Friday, August 22, 2008

Here Kitty Kitty


Duchess ~~ isn't she sweet?




Attack Kitty.....
Believe it or not - she was not hissing, she was just yawning.

Thursday, August 21, 2008

Did You Eat My M&Ms?

A month or so ago, Chris brought me home some M&Ms (I told him a few years ago to stop wasting money on flowers - bring me candy instead). I opened the bag up and only ate a couple. Believe it or not - I was not in the mood for chocolate at the time. I know - I know - I should have written that one on my calendar because everyone who knows me KNOWS I love chocolate. And even those who don't know me can look at my big belly and know that I love chocolate. :) Anyway - a few days later I was just "jonesing" for Chocolate and I could not find my M&Ms anywhere. When Chris got home, I asked him if he ate my M&Ms and he said NO. I knew that either A - he ate them and forgot he ate them --- or B - I ate them after I had an Ambien and just did not remember eating them. So..... fast forward to a couple weeks later and I was looking for something I lost (don't remember what I was looking for - so please do not ask). I took the cushions out of our human eating couch to see if it had fallen under the cushions. Guess what I found! An almost full bag of M&Ms. Well, you may think that is gross and that I should throw the M&Ms away - but I didn't. I enjoyed them for the next couple days until I finished up the bag. That was a couple weeks ago. Today, I was looking for the card reader for our camera and could not find it. I thought maybe I dropped it in the couch (that seems to be where everything ends up). Guess what I found. A handful of M&Ms that must have fallen out of the bag when it was in there. They were way down in the crack of the sofa and I just missed them every other time I have looked for something. Now... I know what you are dying to know right now..... Did I eat those M&Ms? What do you think? I just have to say - they melt in your mouth - not in the couch (I know - I know - corny). So... did I eat those M&Ms? Well, I could not BARE to throw away a handful of perfectly good M&Ms...... so....... I fed them to the dog. Seriously? Did you really think I would eat M&Ms that were in the couch for about a month? Sheesh! LOL

I'll Try Anything for Relief

After finishing my latest round of steroids, I STILL have poison ivy! :( I think the itching is driving me insane. My regular doctor is at a loss as to what to do for me. She is sending me to a specialist, but the wait is long. Until then, I just have to endure the uncomfortableness. The prescription hydrocortisone cream does not seem to provide any relief. I have tried all the old "wives tells" cures. Last night, I stripped down naked in the kitchen and applied a mixture of hot oatmeal, honey, and baking soda to my body. The warmth did feel good for a brief moment. After I had a thick layer of this mixture spread on my body, Chris took Saran wrap and wrapped me all up. It felt really weird and I must say I was grateful for blinds so the neighbors could not witness the craziness. After only about 15 minutes, my skin started to hurt and feel like it was burning so it was off with the plastic wrap and in to the shower. Later in the evening - I tried rubbing the inside of banana peels to the rash. But - no relief there either. I really do not understand why neither of these worked. I mean, after all, it said on the internet that it would work - so if it was on the internet, then it must be true - right? ;) Anyway - I am still willing to try anything that MIGHT give me relief, so if you want to tell me a crazy way to cope with this rash - let me know and I will try.
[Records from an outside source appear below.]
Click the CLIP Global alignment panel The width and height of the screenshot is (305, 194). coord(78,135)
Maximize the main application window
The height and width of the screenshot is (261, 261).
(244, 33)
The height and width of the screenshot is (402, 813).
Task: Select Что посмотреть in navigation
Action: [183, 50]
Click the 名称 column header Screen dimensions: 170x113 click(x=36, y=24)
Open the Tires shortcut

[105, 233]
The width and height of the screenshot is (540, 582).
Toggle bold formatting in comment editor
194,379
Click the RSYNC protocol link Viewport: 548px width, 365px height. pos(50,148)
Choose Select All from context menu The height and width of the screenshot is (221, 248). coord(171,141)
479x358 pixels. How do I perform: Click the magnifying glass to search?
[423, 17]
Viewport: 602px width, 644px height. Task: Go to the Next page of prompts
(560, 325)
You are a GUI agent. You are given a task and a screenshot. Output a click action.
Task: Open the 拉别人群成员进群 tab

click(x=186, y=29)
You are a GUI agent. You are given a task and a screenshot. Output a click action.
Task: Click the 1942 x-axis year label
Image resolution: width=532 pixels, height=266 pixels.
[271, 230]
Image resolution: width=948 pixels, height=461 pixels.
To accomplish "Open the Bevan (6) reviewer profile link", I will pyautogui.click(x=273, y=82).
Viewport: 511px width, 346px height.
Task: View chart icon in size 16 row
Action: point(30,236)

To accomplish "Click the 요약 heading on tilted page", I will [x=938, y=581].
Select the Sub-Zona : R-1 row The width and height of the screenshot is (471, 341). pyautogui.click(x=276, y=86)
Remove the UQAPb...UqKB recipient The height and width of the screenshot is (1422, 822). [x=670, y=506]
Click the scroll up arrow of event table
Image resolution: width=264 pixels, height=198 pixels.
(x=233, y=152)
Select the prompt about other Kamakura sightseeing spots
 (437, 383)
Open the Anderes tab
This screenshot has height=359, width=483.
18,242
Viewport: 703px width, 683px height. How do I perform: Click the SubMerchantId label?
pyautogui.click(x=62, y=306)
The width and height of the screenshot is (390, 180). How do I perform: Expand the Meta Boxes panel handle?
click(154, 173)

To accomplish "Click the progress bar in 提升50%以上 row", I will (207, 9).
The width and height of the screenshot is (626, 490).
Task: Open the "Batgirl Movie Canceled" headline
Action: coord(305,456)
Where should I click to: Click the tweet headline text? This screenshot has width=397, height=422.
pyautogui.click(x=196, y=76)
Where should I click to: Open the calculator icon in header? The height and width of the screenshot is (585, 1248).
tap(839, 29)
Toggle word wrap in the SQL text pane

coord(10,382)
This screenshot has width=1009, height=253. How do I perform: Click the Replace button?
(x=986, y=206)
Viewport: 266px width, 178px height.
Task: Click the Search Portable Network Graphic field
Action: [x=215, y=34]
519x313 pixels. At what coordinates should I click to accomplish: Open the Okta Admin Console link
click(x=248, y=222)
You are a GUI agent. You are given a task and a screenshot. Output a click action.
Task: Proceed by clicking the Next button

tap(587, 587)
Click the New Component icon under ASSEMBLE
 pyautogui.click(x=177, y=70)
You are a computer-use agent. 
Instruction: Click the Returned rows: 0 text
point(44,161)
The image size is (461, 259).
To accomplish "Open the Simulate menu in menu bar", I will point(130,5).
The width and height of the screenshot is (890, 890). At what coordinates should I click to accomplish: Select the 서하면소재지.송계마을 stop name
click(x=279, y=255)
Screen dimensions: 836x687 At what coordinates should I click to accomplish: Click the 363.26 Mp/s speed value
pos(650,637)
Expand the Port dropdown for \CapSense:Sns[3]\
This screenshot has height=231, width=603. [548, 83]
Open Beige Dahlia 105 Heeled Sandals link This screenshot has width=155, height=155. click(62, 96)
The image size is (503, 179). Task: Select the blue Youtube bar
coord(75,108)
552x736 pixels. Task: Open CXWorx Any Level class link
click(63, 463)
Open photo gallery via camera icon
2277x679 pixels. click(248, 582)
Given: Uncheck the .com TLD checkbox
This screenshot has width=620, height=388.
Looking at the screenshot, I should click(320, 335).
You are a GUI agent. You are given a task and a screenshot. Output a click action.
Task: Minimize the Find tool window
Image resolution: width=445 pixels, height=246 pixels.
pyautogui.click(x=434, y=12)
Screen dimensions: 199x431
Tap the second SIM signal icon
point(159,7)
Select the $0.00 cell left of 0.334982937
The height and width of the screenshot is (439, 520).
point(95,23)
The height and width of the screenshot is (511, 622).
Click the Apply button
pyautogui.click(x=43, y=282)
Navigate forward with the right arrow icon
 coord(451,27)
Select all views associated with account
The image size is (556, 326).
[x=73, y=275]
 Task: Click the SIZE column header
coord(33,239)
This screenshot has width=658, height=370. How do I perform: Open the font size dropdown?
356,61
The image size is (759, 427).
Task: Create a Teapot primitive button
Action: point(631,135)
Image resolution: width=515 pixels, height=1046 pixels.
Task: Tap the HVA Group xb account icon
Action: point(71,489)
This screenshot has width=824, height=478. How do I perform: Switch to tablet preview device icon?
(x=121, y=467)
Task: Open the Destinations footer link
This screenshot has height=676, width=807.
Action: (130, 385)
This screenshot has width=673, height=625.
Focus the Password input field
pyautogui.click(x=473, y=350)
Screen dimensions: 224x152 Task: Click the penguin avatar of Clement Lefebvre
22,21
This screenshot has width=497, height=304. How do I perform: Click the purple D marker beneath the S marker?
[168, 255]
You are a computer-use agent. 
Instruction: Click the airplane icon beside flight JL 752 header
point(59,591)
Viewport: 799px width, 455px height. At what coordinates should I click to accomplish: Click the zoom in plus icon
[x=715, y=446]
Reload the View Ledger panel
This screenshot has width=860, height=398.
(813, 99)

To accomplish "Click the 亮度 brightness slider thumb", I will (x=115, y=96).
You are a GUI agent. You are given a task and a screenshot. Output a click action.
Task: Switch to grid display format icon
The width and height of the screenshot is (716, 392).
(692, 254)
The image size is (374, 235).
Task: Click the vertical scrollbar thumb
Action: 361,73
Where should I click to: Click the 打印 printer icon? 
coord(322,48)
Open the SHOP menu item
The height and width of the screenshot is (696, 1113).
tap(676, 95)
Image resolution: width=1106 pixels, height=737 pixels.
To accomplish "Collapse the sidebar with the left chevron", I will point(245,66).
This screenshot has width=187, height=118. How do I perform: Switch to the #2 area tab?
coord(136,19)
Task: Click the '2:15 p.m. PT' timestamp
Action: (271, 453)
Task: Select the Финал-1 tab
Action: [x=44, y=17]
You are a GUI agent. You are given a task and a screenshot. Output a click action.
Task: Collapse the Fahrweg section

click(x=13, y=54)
Wednesday, August 20, 2008

Finally!



Yes - FINALLY.... we are getting a new couch. We have had the same couch since 2000. It has been a great couch and is great for the role of couch potato. However, it seems to just kind of suck you up in it AND the cushions keep sliding off. People visit and sometimes I think they may stay forever because they can not seem to get off the human eating couch we have. We have been talking about getting a new couch for a while now - but thought we would just hang on to the one we have now. But last Saturday after hours of sitting on different couches in two different stores - we finally found one that we BOTH like. Agreeing on something seemed impossible there for a while. But we both thought this one was comfy. Of course, maybe we thought it was comfy because we were tired from shopping... who knows. But this is the one that has been ordered and it should be at our house in a few weeks - they said 4 weeks and that was on Saturday. It has a recliner in the middle and one on each end. At first I did not like this "semi theatre style" - but I laid on the couch in the store and could curl right up in Chris' lap on the love seat portion. The bad thing is that our newest little kitty, Pauper, has started to scratch the furniture. She has only done this about 4 times so far - but only once on the leather will ruin it. We have armed ourselves with a small arsenal of water guns - so we are hoping that we can "train" her before the arrival of the new couch.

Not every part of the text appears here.